I really want to right something. It is on the tip of my tonuge like always. A thought that doesn't quite want to come out. I swear if my thoughts had to be put into a physical form, they would be fruit. You have to wait till the right time to pick them. If you don't pick them at the right time they fall away and then seed for new thoughts. Or adversly, if you pick them too soon, they don't taste good and don't really make sense. That is actually a very good annlogy I think. You have to do the right about of thinking and pondering to beable to make sense of somethings.

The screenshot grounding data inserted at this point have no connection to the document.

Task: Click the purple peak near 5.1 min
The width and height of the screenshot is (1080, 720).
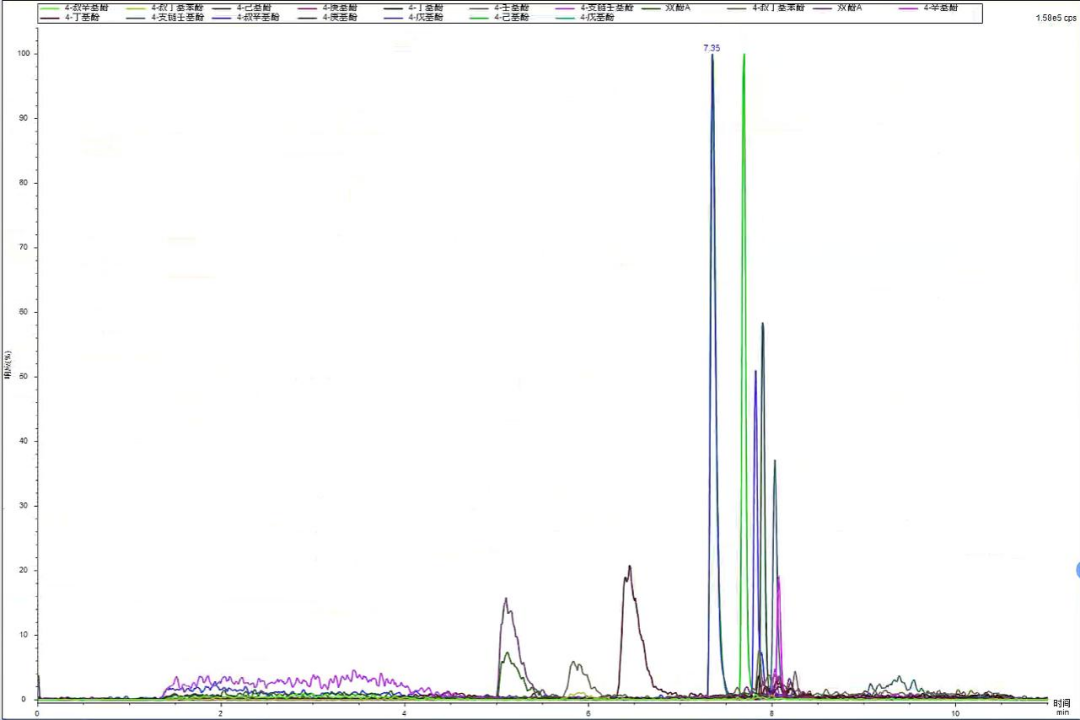Action: (506, 600)
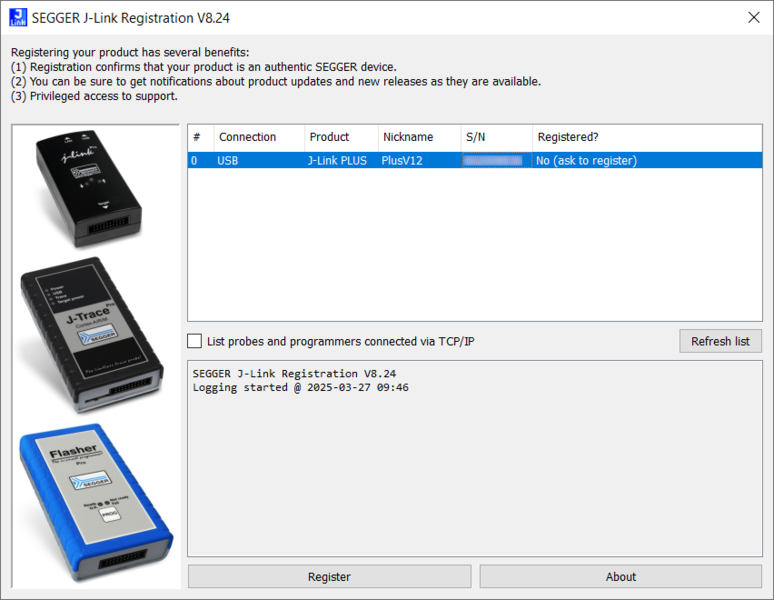Open the About dialog
The image size is (774, 600).
click(620, 577)
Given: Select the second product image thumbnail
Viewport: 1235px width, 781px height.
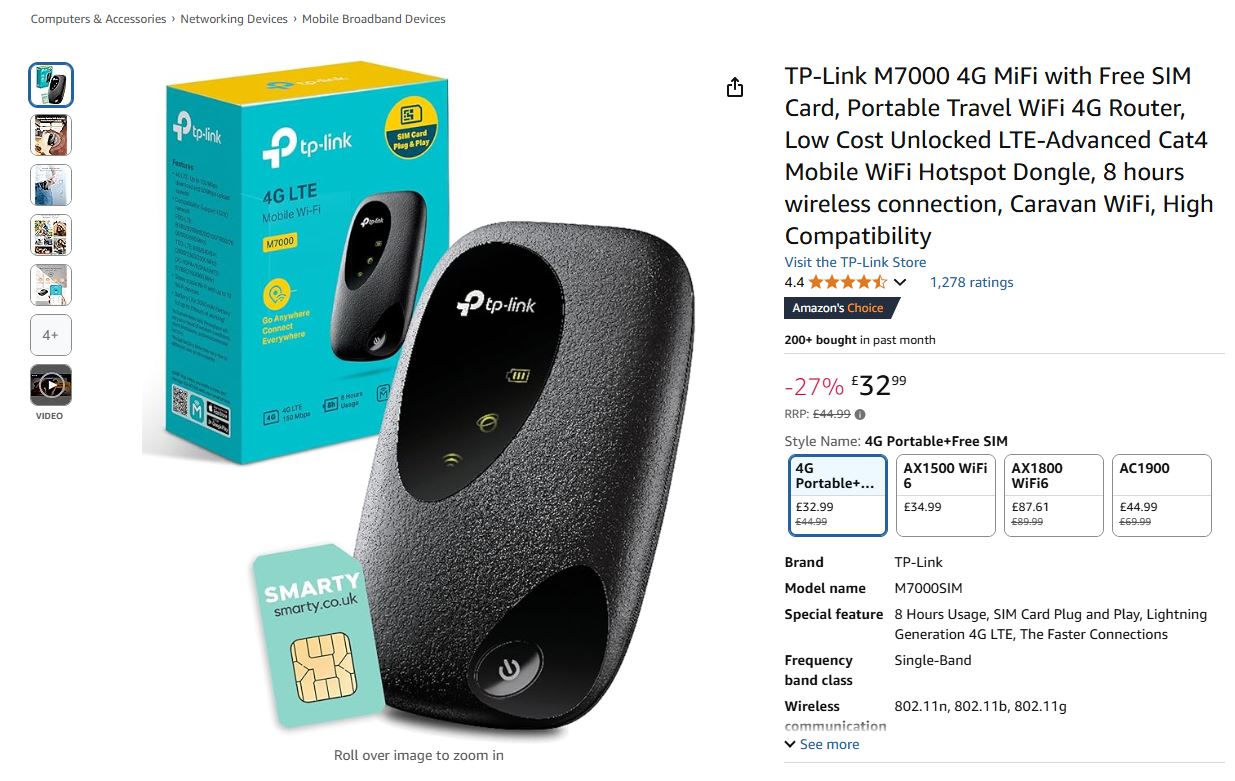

So what shall I talk about instead. I think I will talk about annoying people. Not other people that I think are annoying. But like what I am doing, and how I can become annoying. Because I realized that I am not a very nice person, and I gossip way to much. I also put people down that I don't even know. That isn't a very good quality. I noticed that, when I see even the smallest imperfection in someone I have a tendancy to think about it or even mention it. Sometimes I don't really know why I don't like someone and then I analyze everything I can about them. I don't like that i do that. . . it isn't nice. I need to stop that habit and think nice of people. I guess that I really am starting to become jaded. I feared that I would like everyone actually hoped and said that I would. Maybe it is because I am finally starting to see that yeah, there is a lot on me. . . .and I don't want to bear that responibility. . . . but knowing that I have to.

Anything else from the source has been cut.